:: Material provided ::
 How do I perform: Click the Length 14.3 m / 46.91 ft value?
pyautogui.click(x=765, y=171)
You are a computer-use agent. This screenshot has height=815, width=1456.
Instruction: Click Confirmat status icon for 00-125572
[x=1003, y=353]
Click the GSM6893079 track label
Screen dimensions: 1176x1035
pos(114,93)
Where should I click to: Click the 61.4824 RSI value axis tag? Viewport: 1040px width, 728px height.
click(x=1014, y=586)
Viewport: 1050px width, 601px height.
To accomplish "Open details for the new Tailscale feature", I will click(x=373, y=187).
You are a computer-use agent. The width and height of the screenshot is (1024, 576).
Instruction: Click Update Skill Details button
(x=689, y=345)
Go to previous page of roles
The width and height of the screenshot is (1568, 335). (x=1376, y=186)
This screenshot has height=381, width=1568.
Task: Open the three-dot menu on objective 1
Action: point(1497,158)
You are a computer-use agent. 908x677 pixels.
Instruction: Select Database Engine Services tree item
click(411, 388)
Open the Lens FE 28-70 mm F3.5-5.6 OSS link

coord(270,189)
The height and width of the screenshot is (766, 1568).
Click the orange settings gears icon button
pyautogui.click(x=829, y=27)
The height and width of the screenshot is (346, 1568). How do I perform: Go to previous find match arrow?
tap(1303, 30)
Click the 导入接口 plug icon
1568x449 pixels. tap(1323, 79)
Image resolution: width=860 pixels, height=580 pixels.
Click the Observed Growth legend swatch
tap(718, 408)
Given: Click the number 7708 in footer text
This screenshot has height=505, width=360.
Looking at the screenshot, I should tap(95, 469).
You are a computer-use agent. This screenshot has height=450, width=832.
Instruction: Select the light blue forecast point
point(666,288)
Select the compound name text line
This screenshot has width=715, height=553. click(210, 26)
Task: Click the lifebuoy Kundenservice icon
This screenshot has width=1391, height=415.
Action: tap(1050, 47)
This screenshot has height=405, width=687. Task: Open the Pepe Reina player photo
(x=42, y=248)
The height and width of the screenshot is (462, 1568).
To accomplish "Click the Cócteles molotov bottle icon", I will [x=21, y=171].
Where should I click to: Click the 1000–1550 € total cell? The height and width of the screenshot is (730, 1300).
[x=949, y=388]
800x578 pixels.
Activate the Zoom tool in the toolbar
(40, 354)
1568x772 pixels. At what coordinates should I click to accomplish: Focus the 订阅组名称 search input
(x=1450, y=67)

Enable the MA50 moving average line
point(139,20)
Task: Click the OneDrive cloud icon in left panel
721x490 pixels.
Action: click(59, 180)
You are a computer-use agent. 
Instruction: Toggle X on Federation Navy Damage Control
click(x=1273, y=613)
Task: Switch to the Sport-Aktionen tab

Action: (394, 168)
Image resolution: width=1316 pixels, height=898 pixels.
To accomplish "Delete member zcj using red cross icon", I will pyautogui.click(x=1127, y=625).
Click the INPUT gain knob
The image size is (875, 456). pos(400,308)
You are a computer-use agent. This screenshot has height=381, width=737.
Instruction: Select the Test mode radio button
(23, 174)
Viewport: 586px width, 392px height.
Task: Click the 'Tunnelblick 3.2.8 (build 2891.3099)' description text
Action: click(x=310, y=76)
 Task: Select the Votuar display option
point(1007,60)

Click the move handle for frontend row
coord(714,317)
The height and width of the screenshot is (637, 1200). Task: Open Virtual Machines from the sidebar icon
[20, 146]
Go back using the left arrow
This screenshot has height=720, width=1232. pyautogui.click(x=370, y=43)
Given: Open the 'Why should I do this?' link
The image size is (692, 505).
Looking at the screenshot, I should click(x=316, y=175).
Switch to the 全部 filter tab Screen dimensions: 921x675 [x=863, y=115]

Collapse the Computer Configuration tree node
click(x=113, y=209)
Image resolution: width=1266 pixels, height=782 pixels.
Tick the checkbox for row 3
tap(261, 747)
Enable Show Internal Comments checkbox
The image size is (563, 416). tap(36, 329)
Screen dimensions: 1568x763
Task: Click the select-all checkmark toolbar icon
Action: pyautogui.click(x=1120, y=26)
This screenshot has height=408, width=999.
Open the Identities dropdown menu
:::
_Work request_. Task for the records above: copy every line in which the word "Given" occurs.

_Written response_.
Given: Click the number 7708 in footer text
Given: Open the 'Why should I do this?' link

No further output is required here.